Although work experience is always important when applying for a job, your personal qualities, flexible approach and academic qualifications will also play a part in impressing future employers.
If you want to build practical skills that are relevant to HR, it may be possible to find an unpaid placement or shadow someone who’s already working in the profession. And, if you’ve gained voluntary experience such as managing a budget, training and coaching, or used organisation and teamwork skills – perhaps in a club or society – it’s something to add to your CV.
If you’re a student, why not consider a holiday job? You can approach local companies to see if you can do a short-term work experience. Ideally it will be in an HR department, but any office or administrative role will be useful experience. You can observe how the organisation relates to its employees and possibly ask for a discussion with someone in the HR department during your time there. Employers place a lot of value on people who have work experience – it can make you stand out from other applicants when searching for jobs.

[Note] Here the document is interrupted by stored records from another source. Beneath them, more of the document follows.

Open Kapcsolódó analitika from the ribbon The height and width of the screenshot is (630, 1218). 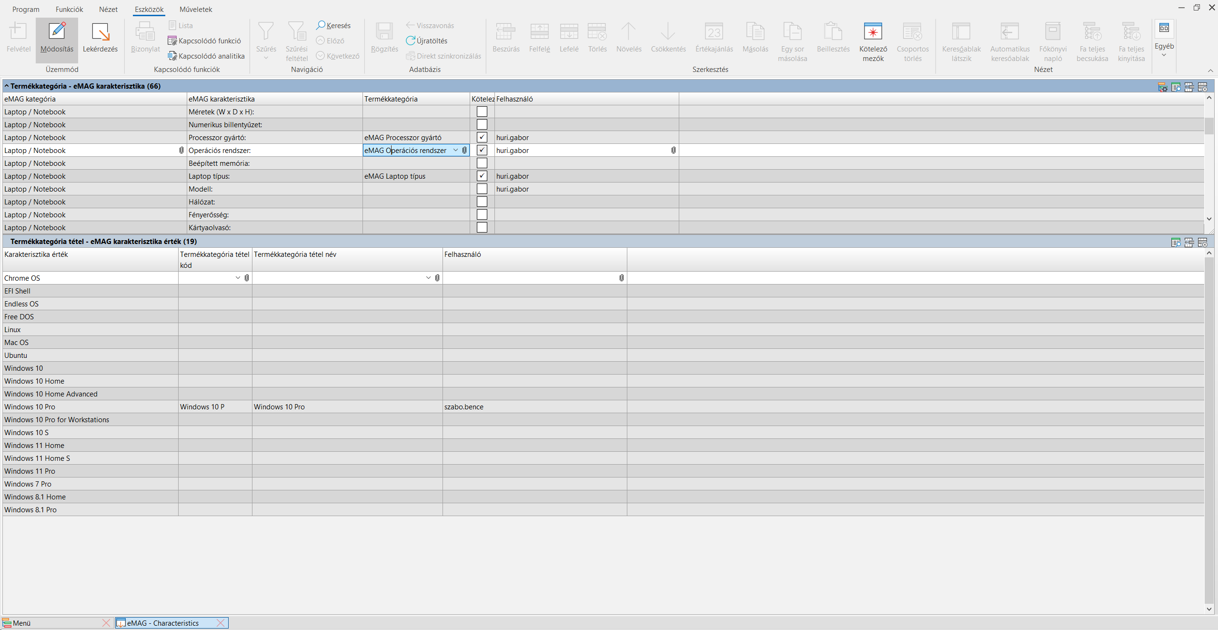(x=207, y=56)
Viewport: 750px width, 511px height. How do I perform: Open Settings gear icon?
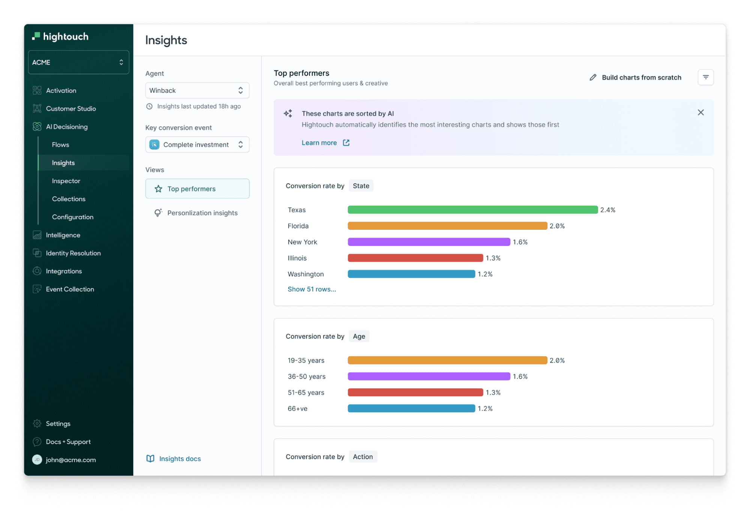pyautogui.click(x=37, y=424)
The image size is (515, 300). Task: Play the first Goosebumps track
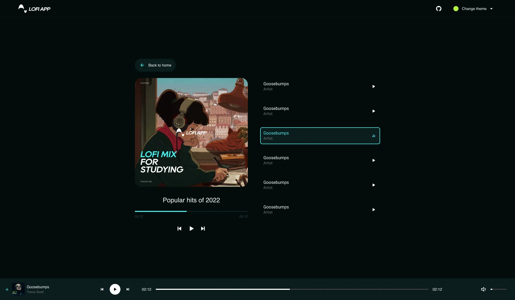click(373, 86)
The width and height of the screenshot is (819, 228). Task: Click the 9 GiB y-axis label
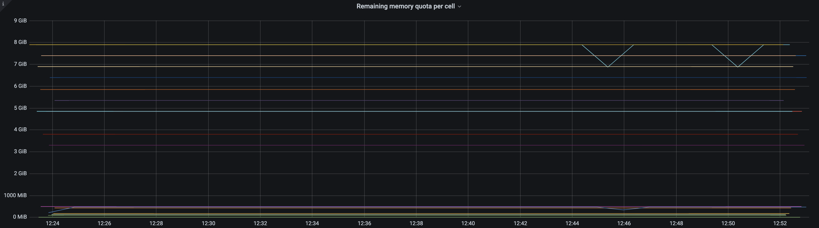click(x=21, y=20)
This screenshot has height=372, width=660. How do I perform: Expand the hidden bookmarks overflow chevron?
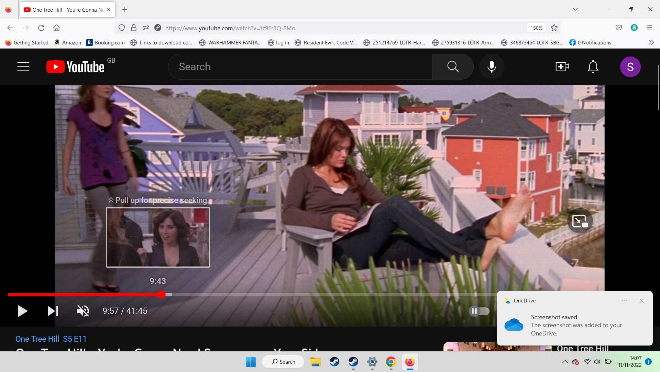click(651, 42)
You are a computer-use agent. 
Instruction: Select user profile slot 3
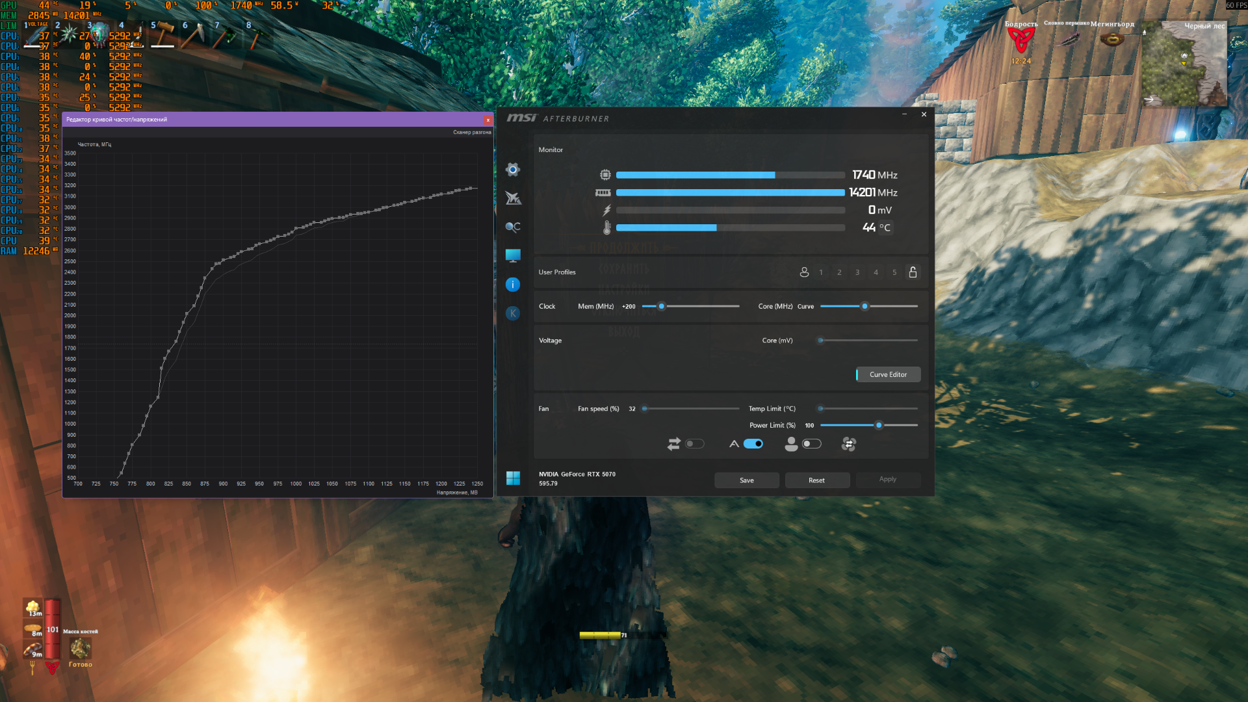coord(857,272)
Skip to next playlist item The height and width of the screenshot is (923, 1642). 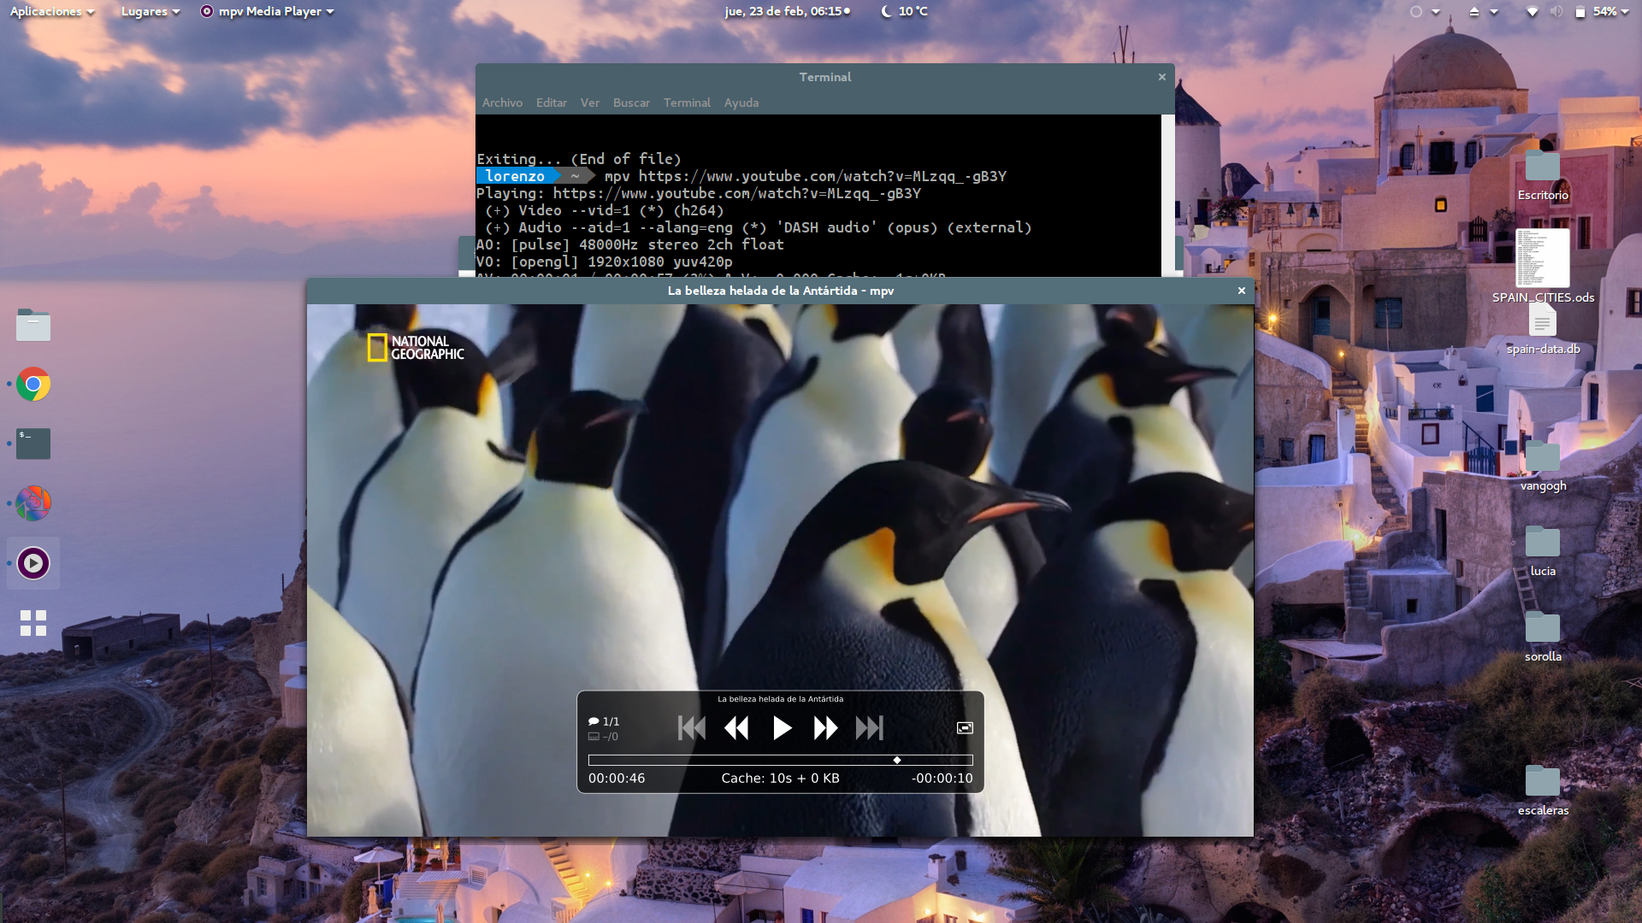coord(869,728)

In many cases, your first step will be working as an assistant alongside an HR or learning and development manager. Look out for job titles that include words such as ‘Assistant’, ‘Officer’, ‘Co-ordinator’, ‘Executive’, or ‘Administrator’. It’s good to register for email alerts on job boards and look on the company websites of local businesses.
Apprenticeships offer you the chance to get real work experience and a wage while studying a recognised qualification. Anyone over 16 and not at school or college full-time can apply for an Apprenticeship. They take between one and four years to complete. At the end of your Apprenticeship you can go into full-time employment, although some decide to go on to university.

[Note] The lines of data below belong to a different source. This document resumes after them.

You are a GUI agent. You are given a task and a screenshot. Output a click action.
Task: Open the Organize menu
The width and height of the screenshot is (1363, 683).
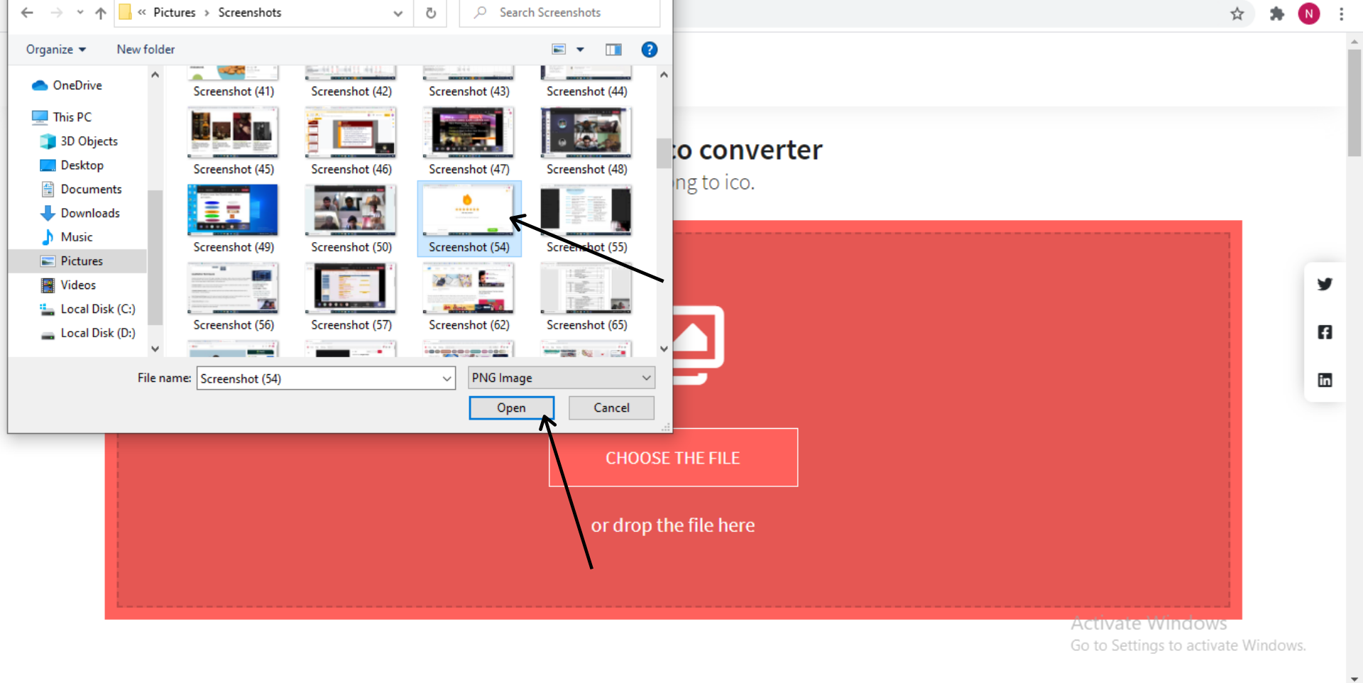click(x=55, y=49)
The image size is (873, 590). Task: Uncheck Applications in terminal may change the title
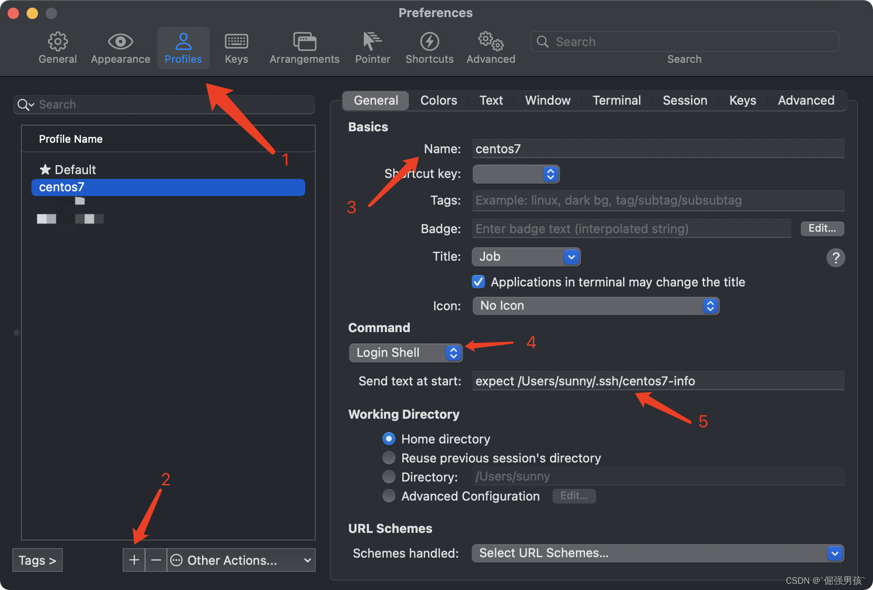pos(478,282)
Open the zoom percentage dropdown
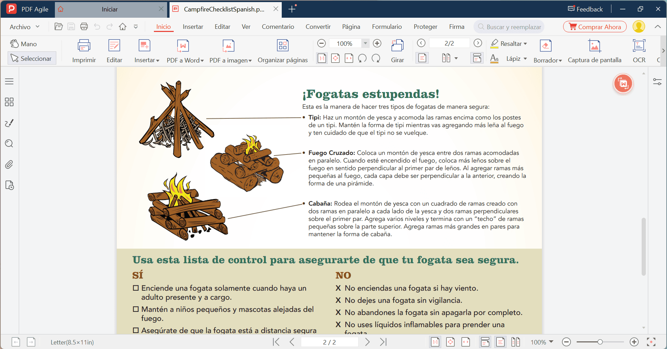The width and height of the screenshot is (667, 349). 365,43
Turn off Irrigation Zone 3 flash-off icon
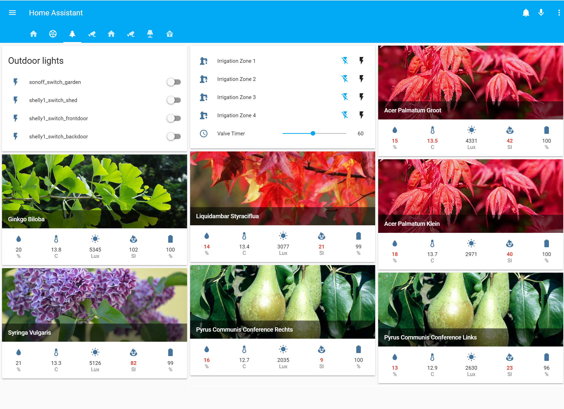This screenshot has width=564, height=409. [345, 97]
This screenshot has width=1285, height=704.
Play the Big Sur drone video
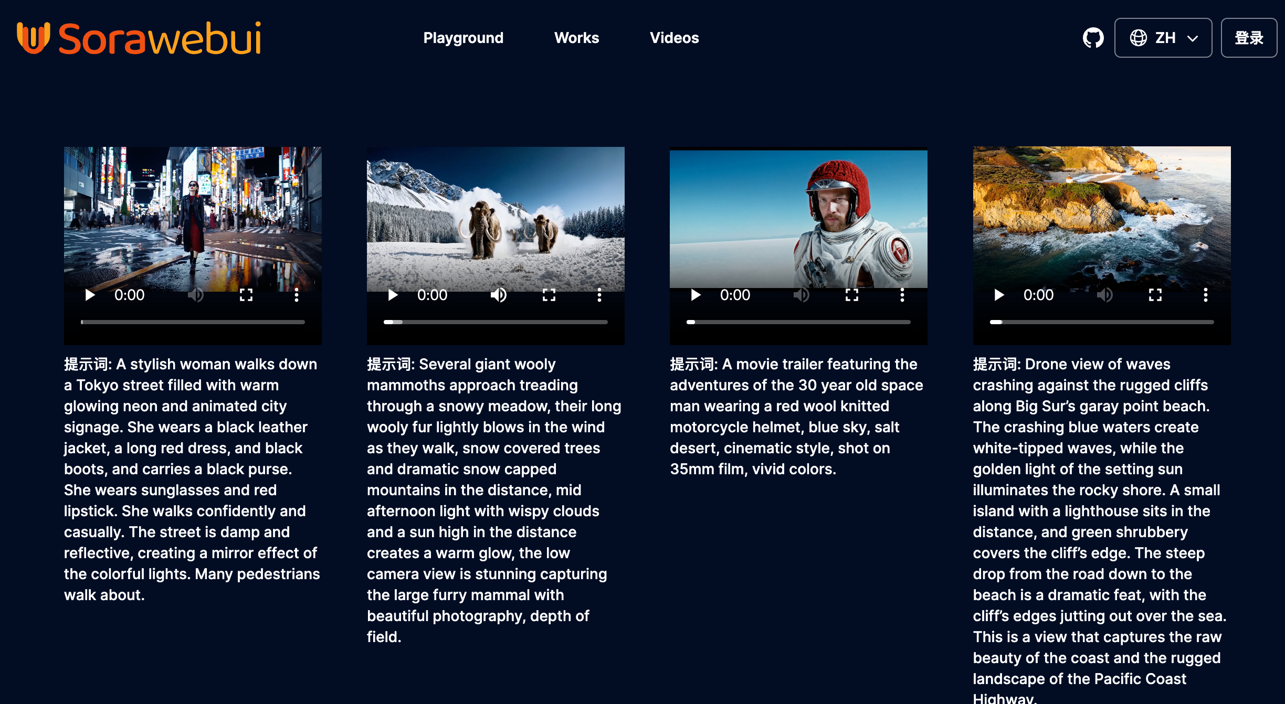[999, 295]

Sign up to a graduate training scheme
If you’re studying, you may decide to apply for a graduate training scheme when you leave university. You can either join a general graduate scheme, where you get experience in lots of different departments along with HR. Or you can join a programme that’s focused specifically on HR. They may also support you to gain a CIPD-approved postgraduate-level qualification.
Specialise in HR at university
The other alternative is to pick a specialist course at university. You could apply for a human resources management degree or have a combined degree such as business management and human resources.

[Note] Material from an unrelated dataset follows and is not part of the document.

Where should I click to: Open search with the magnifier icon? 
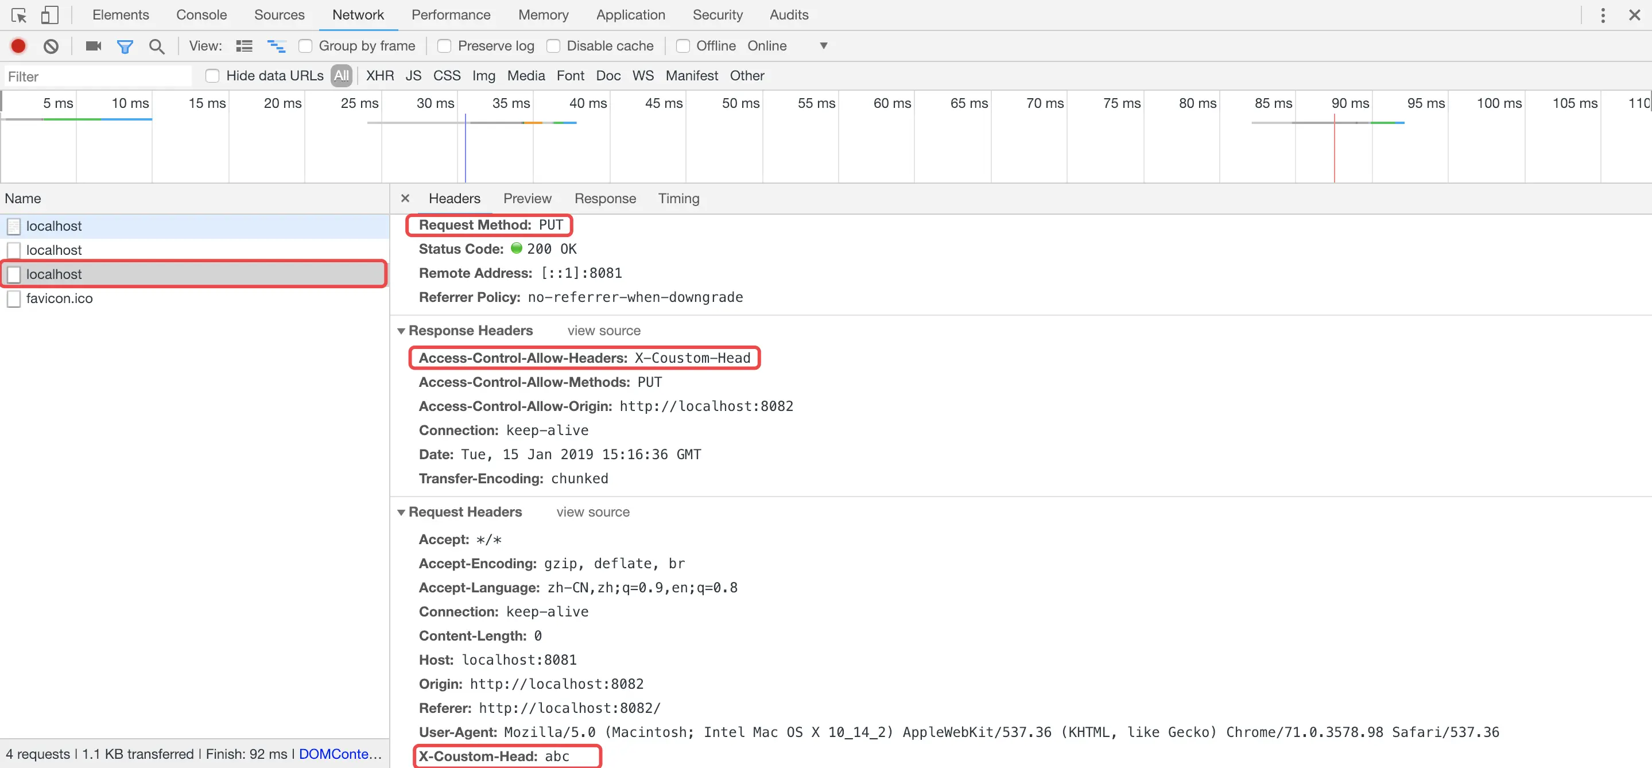pyautogui.click(x=156, y=46)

Study for an HR qualification
The CIPD is the recognised professional body which offers approved HR and learning and development qualifications. Anyone over the age of 18 can study for a CIPD qualification. Dependent on your experience and qualifications, you can apply for one of 3 qualification levels: Foundation, Intermediate or Advanced.
CIPD qualifications are internationally recognised and highly valued by employers. They are relevant and practical – designed to apply your learning back at work immediately.
Plus, most CIPD qualifications are a route to becoming a CIPD professional member and, in the future, to becoming a Chartered Member. This means you’ll be recognised as having met the rigorous criteria and professional standards for best practice, and will be able to use the designatory letters after your name.